- **Source document**
▼

DataLink target meaning : "observation results of a source" use case

François Bonnarel francois.bonnarel at astro.unistra.fr
Thu Feb 13 19:13:49 CET 2020


Hi all,a

Trying to go further on this point (also related to Markus email VEP003 
yesterday)

2 things...

I ) After discussing with a couple of people, I think the productype for 
these associated datasets can be set in the content param of the 
media-type-value of DataLink content_type eg

application/fits;content=timeseries;subtype=lightcurve

This will probably require a new change proposal in the DataLink spec 
itself. It's not a big one . I will prepare it tommorrow.

II ) For the semantics term we need to relate a dataset to a source in a 
catalog, I think the most general thing we cans say about it is that it 
is "cross-correlation". I propose the term "CrossedDataset". This can be 
the head term for #sibling, #contains, #folowup, etc...

Cheers
François

Le 07/01/2020 à 23:04, Patrick Dowler a écrit :
>
> First, although DataLink was conceived with an implicit "resource is a 
> dataset" that leaked into the terminology and examples, I agree that 
> there is no reason that it cannot be used for other kinds of entities. 
> Using that particular word does conjure up provenance, but datalink 
> and provenance are already related (#progenitor) conceptually.
>
> The way I am still seeing this, dataproduct_type (from ObsCore) says 
> what something *is* and that is not a relationship per se. Aside: on 
> the issue of subtype, I would prefer/like to make dataproduct_type a 
> vocabulary so people could extend it rather than using a two-level 
> type/subtype mechanism -- but only if we can figure out a sane/nice 
> way to query vocabulary terms via TAP that actually works.
>
> I can think of several relationships from a source in a catalogue to a 
> dataset and I still feel that the concept behind 
> "Observation_Result_of_source" is eluding me. The relation could be:
>
> #progenitor : some/all source properties were measured in that dataset
> #derivation : the dataset was created from the source properties
>
> other possible relationships:
>
> contains : the dataset contains the source (seems like this is a 
> top-level very general and vague statement; I would interpret this to 
> also mean "and not progenitor")
>
> followup : the existence/discovery of the source caused a new 
> observation to occur (child of contains, causal relation)
>
> So, for someone with a source (catalogue) and a realted 
> image|spectrum|lightcurve, is that data one of these or is it some 
> other concept?

▲

- **Data shown**
▼

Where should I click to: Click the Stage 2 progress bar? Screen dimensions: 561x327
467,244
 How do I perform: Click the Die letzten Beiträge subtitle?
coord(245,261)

▲

- **Things to do**
1) In the DataLink message, what term does François propose for relating a dataset to a source in a catalog?
2) Copy out the part of the DataLink message between "Trying to go" and "prepare it tommorrow.", inclusive.
The data have no connection to the DataLink message.

- **Answer set**
1) He proposes "CrossedDataset."

2)
Trying to go further on this point (also related to Markus email VEP003 
yesterday)

2 things...

I ) After discussing with a couple of people, I think the productype for 
these associated datasets can be set in the content param of the 
media-type-value of DataLink content_type eg

application/fits;content=timeseries;subtype=lightcurve

This will probably require a new change proposal in the DataLink spec 
itself. It's not a big one . I will prepare it tommorrow.